When I heard that Ke$ha released a new album, Cannibal, I was excited to hear her new songs, since her first album, Animal, was so feminist. What I found disappointed me.

The first song, “Cannibal,” is honestly a little disturbing, about how much she loves “eat[ing] boys up,” assumedly a parable about how she likes being a heartbreaker. I guess it’s a gender role reversal thing, but in my opinion, the song is so disturbing that it overshadows any positivity it may have regarding double standards or whatnot. (The lines “I want your liver on a platter / use your finger to stir my tea / and for dessert I’ll suck your teeth” and the parallel she makes to serial killer Jeffrey Dahmer really freak me out. Am I the only one?)

The songs “We R Who We R” and “Blow” are party songs. To me, they’re getting old. While I found the party songs on Animal as girl-power because of the accompanying feminist songs, these are just redundant and overly accepting of the wild partying/indiscriminate sex lifestyle.

In “Crazy Beautiful Life,” about how she loves her new lifestyle and “waking up on a different couch” every day, she calls herself a b***h, which I know some feminists have reclaimed as a positive word (like B***h Magazine), but I just can’t agree with this. I guess it’s the conservative Orthodox girl in me? I have the same complaint with “C U Next Tuesday,” whose initials spell out a really, really horrible word used as a slur against women. While the song itself isn’t so bad, about a boy who’s pretending he doesn’t have a girlfriend, the title bothers me too much to really like the song.

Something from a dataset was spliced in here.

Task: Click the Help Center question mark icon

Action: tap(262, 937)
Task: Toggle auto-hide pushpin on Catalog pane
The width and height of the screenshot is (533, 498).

Sleazy” is all about rejecting a rich guy hitting on her. She does say that “I’m not that easy…I’m not gonna sit here while you circle j**k it on my t*t,” and how she’s not impressed with his money, which are positive lyrics for girls to hear. However, the song’s title is “Sleazy,” and the truly understandable and memorable part of the song is “Get sleazy, sleazy, sleazy…”

The Harold Song” is by far the best song on the album, and I really like it. Even though it’s not particularly feminist, about missing a boyfriend after a breakup, it’s really pretty and touching.

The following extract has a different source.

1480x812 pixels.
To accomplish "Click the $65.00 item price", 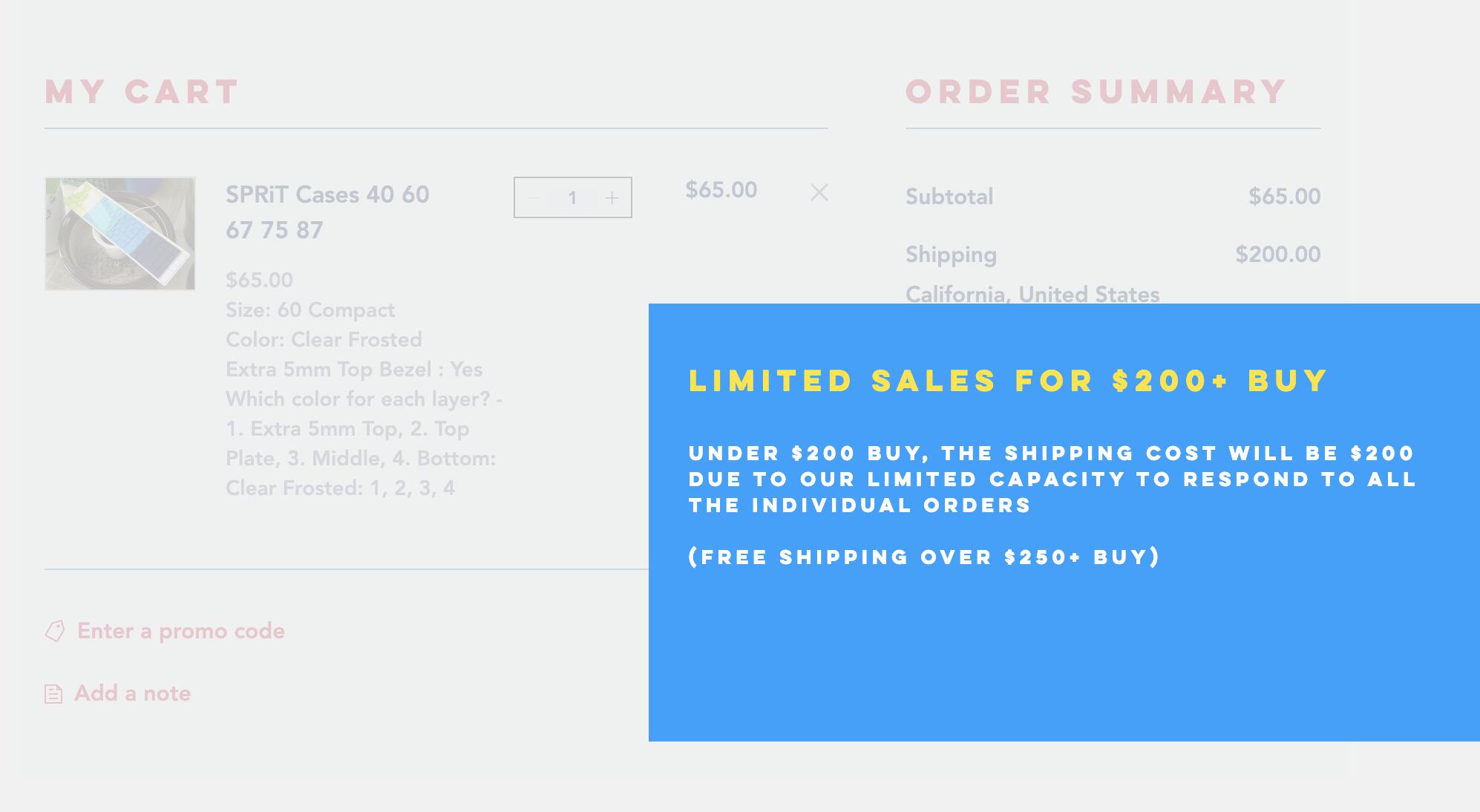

But the crowning sexist glory is “Grow a Pear.” The song is about how she “signed up for a man / but you are just a b***h” and how she “just can’t date a dude with a vag,” but “when you grow a pear / you can call me back.” How, exactly, is he “acting like a chick all the time”? By “grip[ing] about this and whin[ing] about that.” It made me kinda ill when I heard this song for the first time. While wanting a boyfriend who you can trust and feel supported by is a noble message to send to girls, there are ways to phrase it, and saying that you “just can’t date a dude with a vag” is not the way to say it.

So I don’t know what to make of Ke$ha anymore. “Grow a Pear” makes me want to puke, as does “Cannibal,” while “Sleazy” redeems the songs slightly. Her first album was so girl-power that I desperately want to forgive her for “Grow a Pear,” but it’s so offensive that I don’t know if I can. As of right now, I’ll table the decision, and if she releases it as a single, I’ll reevaluate.